WHAT IS NEEDED:
Please continue the passage below about Herman Storer, picking up after its final sentence.
(PROVIDED PASSAGE)
Herman Storer was born in New Haven, Connecticut in 1825 to William and Mary Storer. He began work as a printer and publisher and married his first wife, Sarah Butler, while living in New Haven. She died in 1849 at the young age of 21. Herman remarried to Emily Trowbridge. By 1865 they were living in Brooklyn, and he was working as a chemist. It’s not clear when he became a physician, but he is listed as being one in the 1880 Boston census.
When he became a Spiritualist, Herman worked consistently, either as a medium, lecturer or healer. He was a Spiritualist for more than 50 years and very prominent in camp meeting work, especially during the 1870s and 1880s. He took an active role at Nickerson’s Grove camp and later at Onset Bay. “He had a large clientele as a Spiritualist healer, but he did not wholly discard the use of medicine; much of it, however, he claimed to use under spirit direction. He was a broad and liberal minded man,” according to the Boston Globe, 28 Dec 1896.
(End PROVIDED PASSAGE)
(DATA LISTING)
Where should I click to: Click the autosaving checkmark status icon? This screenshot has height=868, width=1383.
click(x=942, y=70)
(End DATA LISTING)
(DATA LISTING)
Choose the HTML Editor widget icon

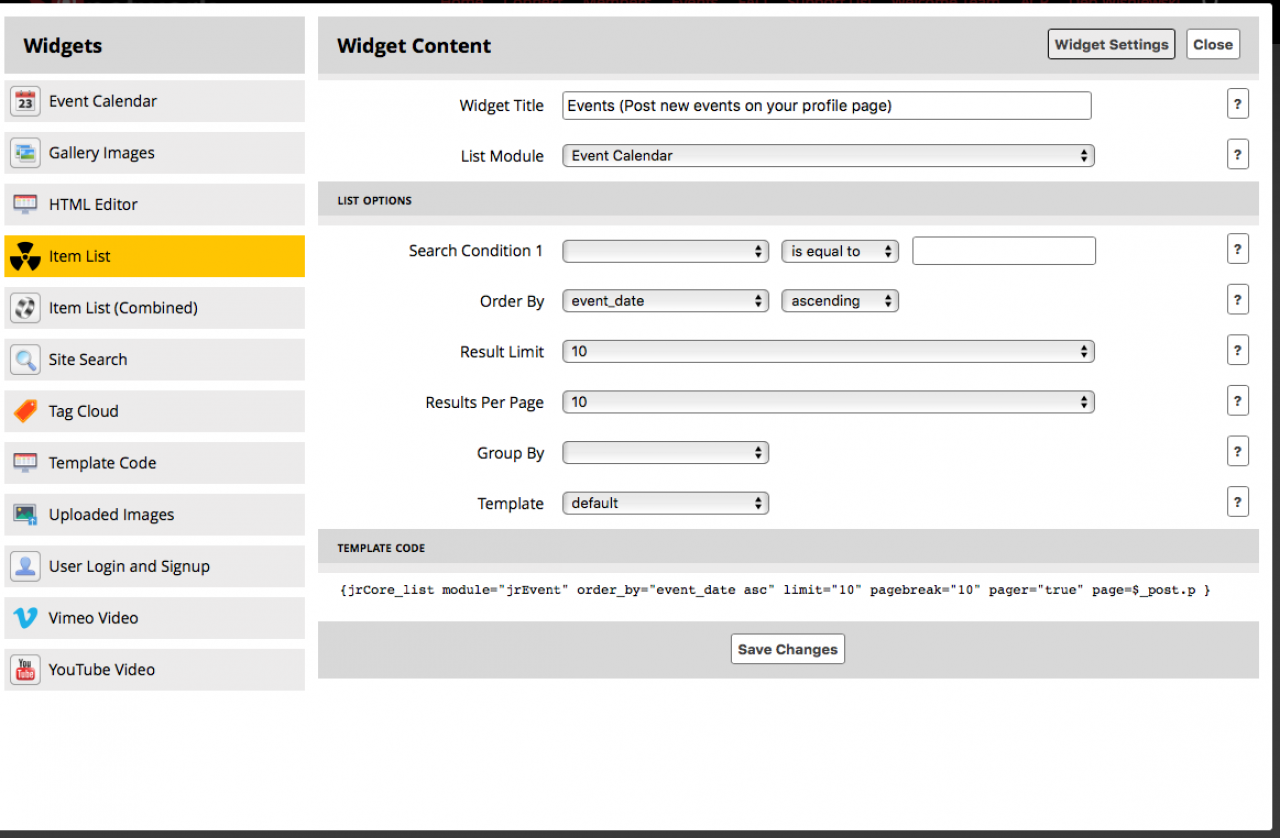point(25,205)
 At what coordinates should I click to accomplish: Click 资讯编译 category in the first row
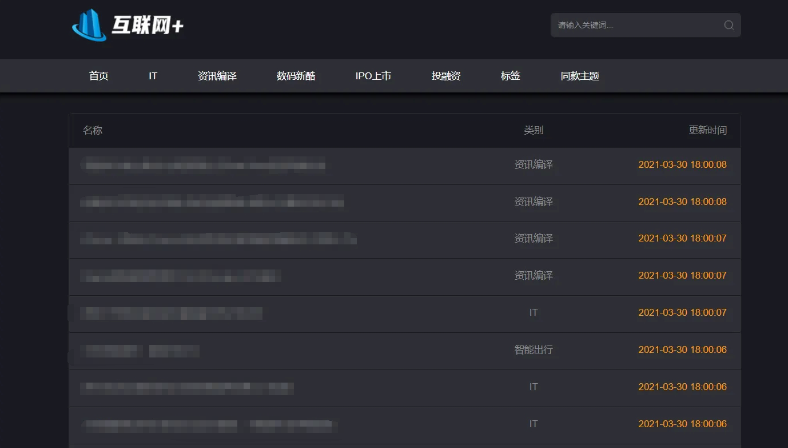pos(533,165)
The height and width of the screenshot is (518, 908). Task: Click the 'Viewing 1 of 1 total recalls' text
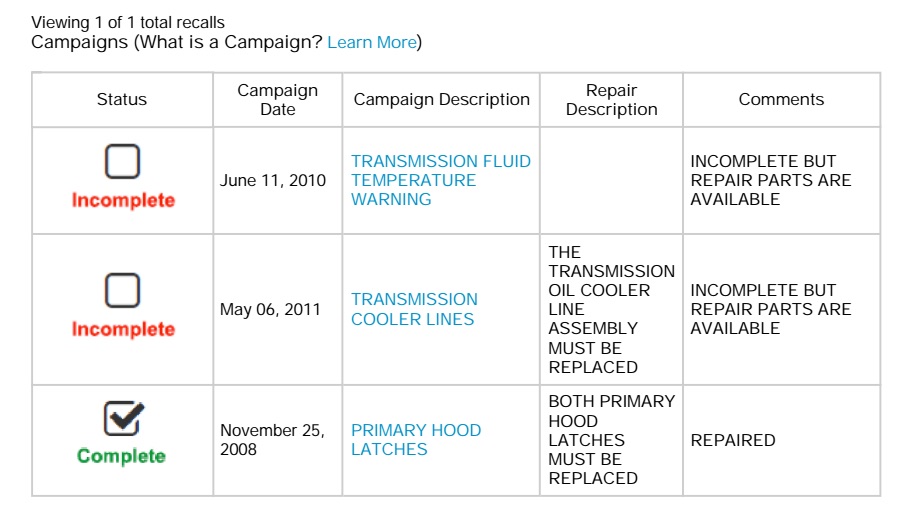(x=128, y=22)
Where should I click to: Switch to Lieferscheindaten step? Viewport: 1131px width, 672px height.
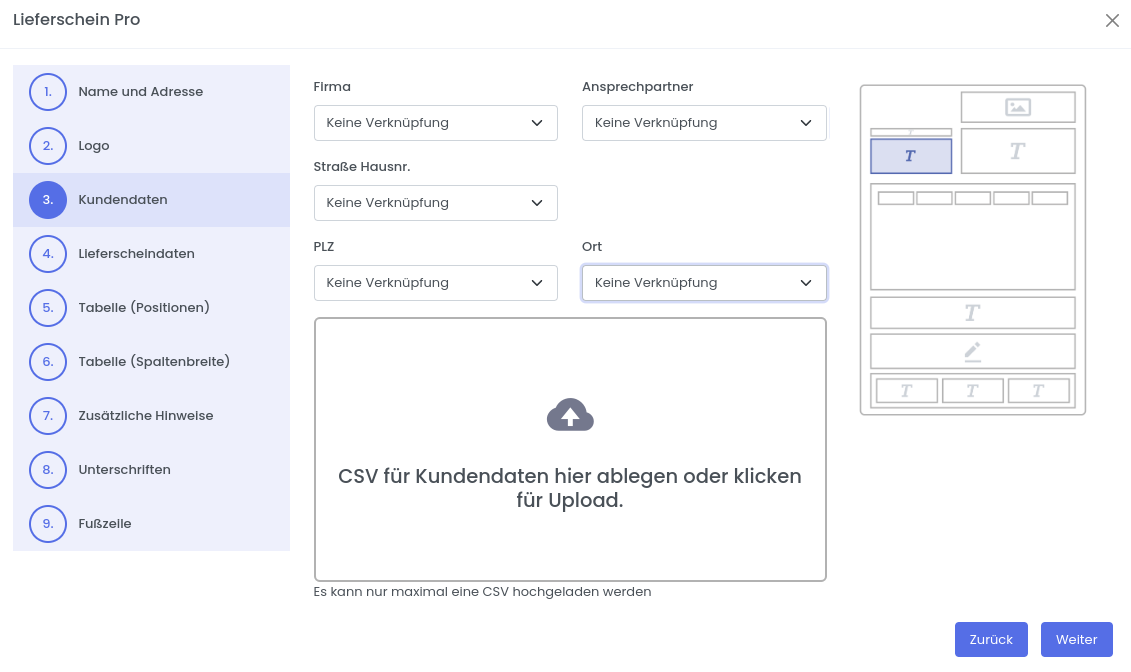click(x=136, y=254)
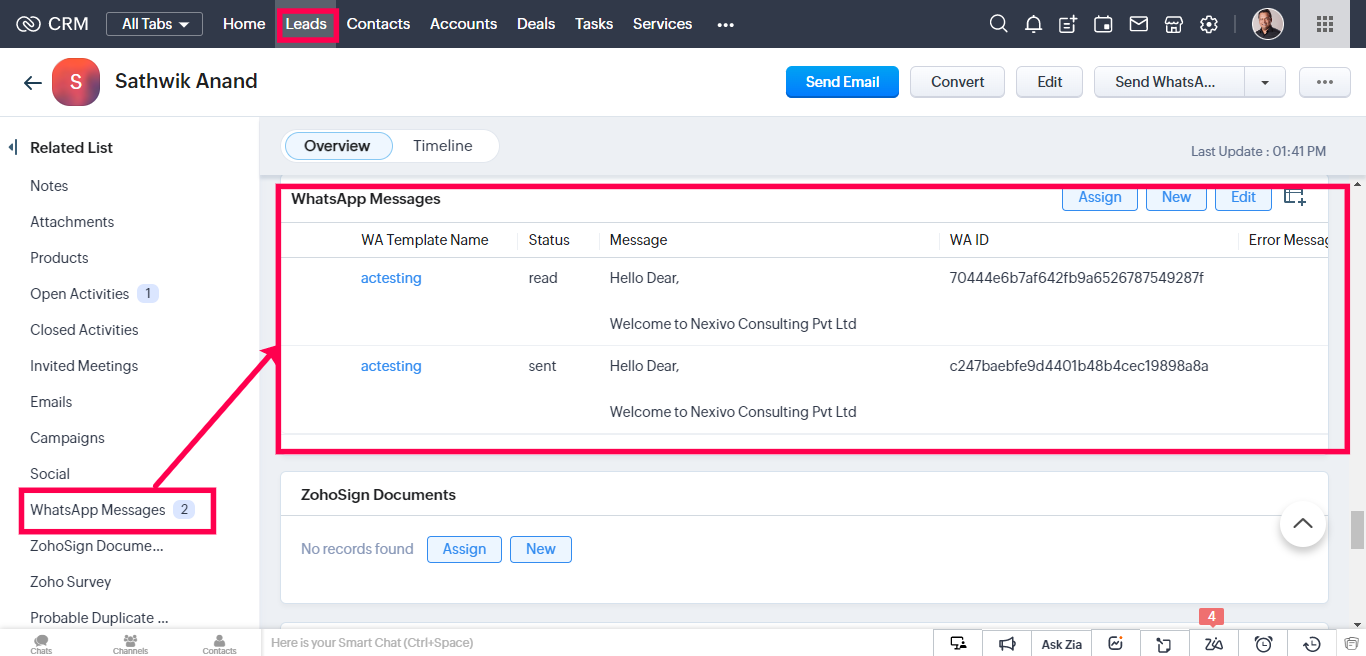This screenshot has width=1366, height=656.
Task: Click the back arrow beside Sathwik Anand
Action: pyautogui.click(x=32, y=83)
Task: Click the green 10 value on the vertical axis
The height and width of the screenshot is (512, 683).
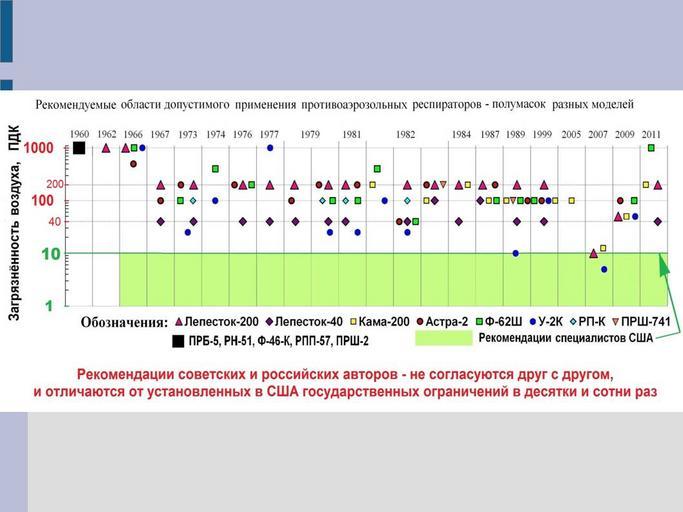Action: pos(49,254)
(End DATA LISTING)
(DATA LISTING)
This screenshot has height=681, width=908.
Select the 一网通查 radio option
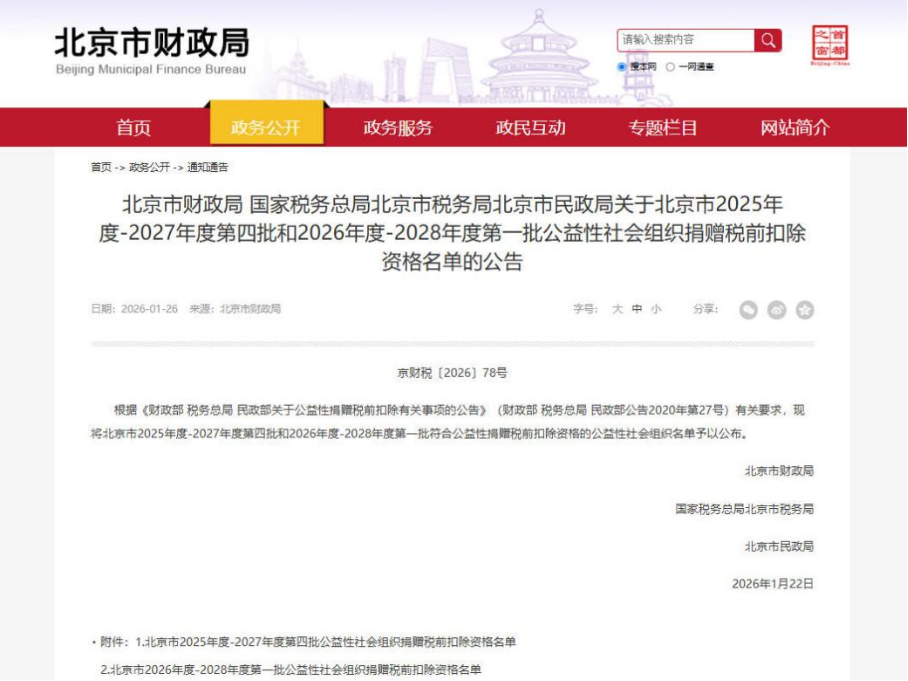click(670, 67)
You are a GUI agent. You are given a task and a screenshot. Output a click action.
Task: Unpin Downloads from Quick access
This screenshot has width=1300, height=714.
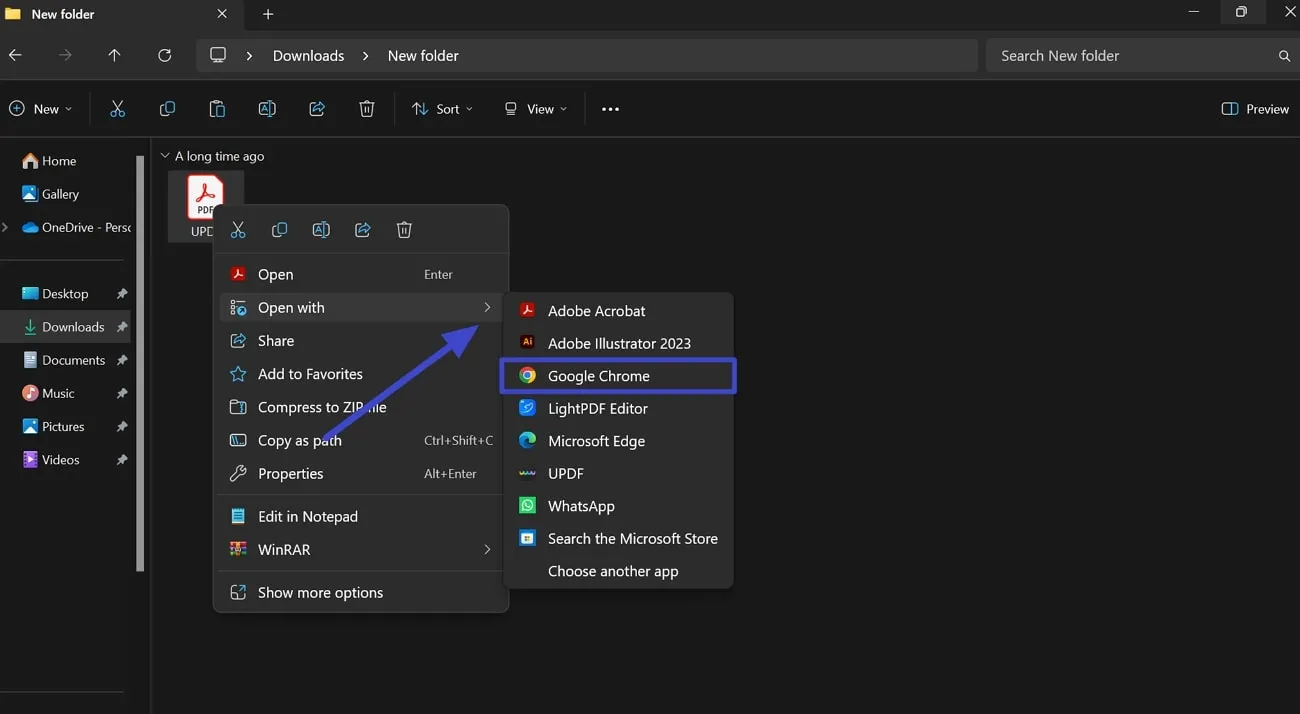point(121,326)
(End DATA LISTING)
EXERCISE RESULT:
The Boston Post, 1 April 1895, published an article about Storer relating his conversion to Spiritualism to those attending the Boston Spiritual Temple on the 47th anniversary of modern Spiritualism: “The calendar indicates that we have made forty-seven stops on the spiritual highway, but the calendar does not indicate the progress made in public opinion since the dawn of modern spiritualism. I have been a spiritualist for forty-five years, and the joy and blessing of my life I attribute to this source.
“I began, as ignorance usually begins, by denying the manifestations. My friend, an editor of a country journal, had been down to Eliken Phelps’ and published the wonderful manifestations said to have happened there. I sent out word to him that I would not attempt to build up my journal on the basis of sensational stories. He came in to see me, and I saw that he was thoroughly convinced of the seances. At his invitation I went down to Stratford and called upon Dr. Phelps. I heard something in the front room. I went and looked. There the piano was being pushed from where it usually stood to where it now rests, and a piece of music came up and rested on the stand.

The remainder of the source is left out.